The Japanese Communist Party (日本共産党, Nippon Kyōsantō) (JCP) was founded on 15 July 1922, as an underground branch of Comintern by a group of socialist activists, including Hitoshi Yamakawa, Kanson Arahata, Toshihiko Sakai, Kyuichi Tokuda and Sanzō Nosaka. Outlawed at once under the Peace Preservation Law, the JCP was subjected to repression and persecution by the military and police.

The party was dominated by Hitoshi Yamakawa in its early years, but Yamakawa had the party formally dissolved in 1924, stating that the time was not right for a communist party in Japan. Also in 1924, Kazuo Fukumoto returned to Japan after studying Marxism in Germany and France, and scathingly attacked Yamakawa's approach, citing a need for the formation of a vanguard party on the Leninist model. He presided over the re-establishment of the JCP in 1926. The difference between Yamakawa and Fukumoto was both theoretical and practical, as Yamakawa wanted to avoid discussing the Emperor system and whether it represented feudalism (as the Comintern and Fukumoto thought) or if it was no different from the English Monarchy as Yamakawa maintained.
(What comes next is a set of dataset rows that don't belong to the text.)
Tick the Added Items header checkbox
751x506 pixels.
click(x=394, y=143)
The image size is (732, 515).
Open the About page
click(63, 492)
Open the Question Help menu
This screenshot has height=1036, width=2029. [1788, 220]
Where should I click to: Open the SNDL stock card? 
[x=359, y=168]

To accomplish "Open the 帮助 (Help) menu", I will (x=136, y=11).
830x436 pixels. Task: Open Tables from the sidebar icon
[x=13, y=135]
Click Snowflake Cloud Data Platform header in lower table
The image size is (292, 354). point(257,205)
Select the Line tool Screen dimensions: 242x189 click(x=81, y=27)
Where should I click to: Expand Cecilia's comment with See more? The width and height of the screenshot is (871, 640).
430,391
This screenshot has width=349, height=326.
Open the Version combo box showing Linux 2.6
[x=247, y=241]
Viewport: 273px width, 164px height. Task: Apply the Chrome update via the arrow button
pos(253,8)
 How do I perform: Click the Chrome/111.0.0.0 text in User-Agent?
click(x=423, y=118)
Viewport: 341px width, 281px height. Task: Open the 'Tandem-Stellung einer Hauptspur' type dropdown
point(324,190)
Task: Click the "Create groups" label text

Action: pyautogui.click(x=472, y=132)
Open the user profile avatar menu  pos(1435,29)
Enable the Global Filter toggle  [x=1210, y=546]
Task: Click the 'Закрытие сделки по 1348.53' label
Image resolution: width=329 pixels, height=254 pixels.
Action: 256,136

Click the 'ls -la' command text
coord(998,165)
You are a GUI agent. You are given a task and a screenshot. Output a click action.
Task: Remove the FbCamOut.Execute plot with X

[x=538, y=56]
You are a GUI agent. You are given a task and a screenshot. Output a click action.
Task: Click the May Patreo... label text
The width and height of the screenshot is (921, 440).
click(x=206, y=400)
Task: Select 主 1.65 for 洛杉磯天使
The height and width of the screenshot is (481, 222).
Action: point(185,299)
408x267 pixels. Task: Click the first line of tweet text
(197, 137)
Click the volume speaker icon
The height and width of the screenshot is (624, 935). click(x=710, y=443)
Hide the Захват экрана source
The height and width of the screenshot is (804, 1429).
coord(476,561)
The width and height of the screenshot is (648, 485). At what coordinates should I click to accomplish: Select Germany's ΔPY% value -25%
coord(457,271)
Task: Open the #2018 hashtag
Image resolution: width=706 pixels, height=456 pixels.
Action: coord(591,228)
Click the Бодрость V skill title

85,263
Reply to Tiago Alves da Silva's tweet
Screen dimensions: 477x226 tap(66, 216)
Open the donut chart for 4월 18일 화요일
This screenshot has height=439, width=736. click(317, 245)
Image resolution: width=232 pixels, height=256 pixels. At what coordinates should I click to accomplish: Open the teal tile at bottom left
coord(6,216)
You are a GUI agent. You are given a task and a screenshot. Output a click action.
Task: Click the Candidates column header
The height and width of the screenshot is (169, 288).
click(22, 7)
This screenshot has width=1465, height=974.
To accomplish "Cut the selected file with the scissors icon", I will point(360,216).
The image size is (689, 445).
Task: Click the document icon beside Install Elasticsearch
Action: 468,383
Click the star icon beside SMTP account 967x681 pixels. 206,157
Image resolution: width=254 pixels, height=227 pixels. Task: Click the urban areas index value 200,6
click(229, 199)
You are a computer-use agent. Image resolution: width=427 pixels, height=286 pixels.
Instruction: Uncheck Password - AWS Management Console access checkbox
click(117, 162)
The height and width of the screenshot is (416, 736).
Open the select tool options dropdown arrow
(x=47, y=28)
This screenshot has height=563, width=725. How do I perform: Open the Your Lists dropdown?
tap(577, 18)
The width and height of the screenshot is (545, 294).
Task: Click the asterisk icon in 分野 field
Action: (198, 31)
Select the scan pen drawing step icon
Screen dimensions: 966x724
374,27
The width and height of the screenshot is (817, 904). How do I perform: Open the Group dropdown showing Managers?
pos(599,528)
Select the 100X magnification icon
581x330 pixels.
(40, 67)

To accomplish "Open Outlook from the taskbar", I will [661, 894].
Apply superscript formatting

On 15 July 1927, the Comintern issued a thesis attacking both Yamakawa and Fukumoto and demanding that the party strive for an immediate two-stage revolution to overthrow the Japanese government, and especially the Emperor system and Diet of Japan, redistribution of wealth and favorable policy with the Soviet Union.

In the March 15 Incident of 1928 and April 16 Incident of 1929, thousands of suspected communists were arrested nationwide. In a special open trial of the Tokyo District Court in 108 sessions from 25 June 1931 to 2 July 1932, some 300 members of the JCP were sentenced. The trial was carefully orchestrated by the Home Ministry to expose the inner workings of the JCP and its strategy to undermine the existing political order. All defendants were found guilty and were given stiff sentences, but those who publicly recanted (tenkō) their communist ideology and who agreed to rehabilitation were given much reduced sentences.

In 1931, the underground JCP issued a new thesis calling for an immediate socialist revolution. This radical approach led to a fracturing of the JCP leadership, attacks from social democrats, and more repression from the government. Overseas aid from Comintern not being forthcoming (the JCP was suspected of being infected with Trotskyism by its Soviet counterparts), the Japanese communist movement virtually ceased to exist after 1935 with the arrest of its leadership and dissolution of supporting organizations. It would not be reestablished until after the war.